#### Problem requirements:
Give every line of the data again, exactly as it is written.
· · ·
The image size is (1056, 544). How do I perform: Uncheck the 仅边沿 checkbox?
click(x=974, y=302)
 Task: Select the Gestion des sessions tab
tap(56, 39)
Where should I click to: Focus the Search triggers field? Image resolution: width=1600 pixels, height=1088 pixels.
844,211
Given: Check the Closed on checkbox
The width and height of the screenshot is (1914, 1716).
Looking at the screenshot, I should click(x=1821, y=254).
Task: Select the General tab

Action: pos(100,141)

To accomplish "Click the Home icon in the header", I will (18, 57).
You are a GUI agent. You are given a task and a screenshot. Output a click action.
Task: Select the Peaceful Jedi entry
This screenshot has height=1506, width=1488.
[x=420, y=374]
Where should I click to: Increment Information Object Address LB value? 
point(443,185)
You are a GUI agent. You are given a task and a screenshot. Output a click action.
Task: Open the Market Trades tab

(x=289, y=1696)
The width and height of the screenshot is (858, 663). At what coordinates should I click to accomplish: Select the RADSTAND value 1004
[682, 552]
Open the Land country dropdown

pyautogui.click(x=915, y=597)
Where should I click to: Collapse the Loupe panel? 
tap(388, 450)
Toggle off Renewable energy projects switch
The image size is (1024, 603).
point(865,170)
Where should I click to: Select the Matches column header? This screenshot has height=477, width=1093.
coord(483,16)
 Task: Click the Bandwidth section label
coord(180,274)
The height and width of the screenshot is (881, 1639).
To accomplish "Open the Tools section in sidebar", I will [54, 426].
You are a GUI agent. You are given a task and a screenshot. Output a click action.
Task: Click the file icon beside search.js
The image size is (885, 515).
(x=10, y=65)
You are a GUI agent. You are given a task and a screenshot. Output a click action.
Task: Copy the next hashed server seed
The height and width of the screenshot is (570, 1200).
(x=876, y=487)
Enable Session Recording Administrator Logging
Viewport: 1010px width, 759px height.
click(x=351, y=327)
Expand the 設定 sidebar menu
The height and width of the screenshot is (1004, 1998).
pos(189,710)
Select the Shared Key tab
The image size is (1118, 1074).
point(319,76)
· · ·
#### Completed task:
The image size is (1056, 544). How do I perform: Uncheck the 仅边沿 checkbox?
click(x=974, y=302)
 Task: Select the Gestion des sessions tab
tap(56, 39)
Where should I click to: Focus the Search triggers field? Image resolution: width=1600 pixels, height=1088 pixels.
844,211
Given: Check the Closed on checkbox
The width and height of the screenshot is (1914, 1716).
Looking at the screenshot, I should click(x=1821, y=254).
Task: Select the General tab

Action: pos(100,141)

To accomplish "Click the Home icon in the header", I will (18, 57).
You are a GUI agent. You are given a task and a screenshot. Output a click action.
Task: Select the Peaceful Jedi entry
This screenshot has height=1506, width=1488.
[x=420, y=374]
Where should I click to: Increment Information Object Address LB value? 
point(443,185)
You are a GUI agent. You are given a task and a screenshot. Output a click action.
Task: Open the Market Trades tab

(x=289, y=1696)
The width and height of the screenshot is (858, 663). At what coordinates should I click to accomplish: Select the RADSTAND value 1004
[682, 552]
Open the Land country dropdown

pyautogui.click(x=915, y=597)
Where should I click to: Collapse the Loupe panel? 
tap(388, 450)
Toggle off Renewable energy projects switch
The image size is (1024, 603).
point(865,170)
Where should I click to: Select the Matches column header? This screenshot has height=477, width=1093.
coord(483,16)
 Task: Click the Bandwidth section label
coord(180,274)
The height and width of the screenshot is (881, 1639).
To accomplish "Open the Tools section in sidebar", I will [54, 426].
You are a GUI agent. You are given a task and a screenshot. Output a click action.
Task: Click the file icon beside search.js
The image size is (885, 515).
(x=10, y=65)
You are a GUI agent. You are given a task and a screenshot. Output a click action.
Task: Copy the next hashed server seed
The height and width of the screenshot is (570, 1200).
(x=876, y=487)
Enable Session Recording Administrator Logging
Viewport: 1010px width, 759px height.
click(x=351, y=327)
Expand the 設定 sidebar menu
The height and width of the screenshot is (1004, 1998).
pos(189,710)
Select the Shared Key tab
The image size is (1118, 1074).
point(319,76)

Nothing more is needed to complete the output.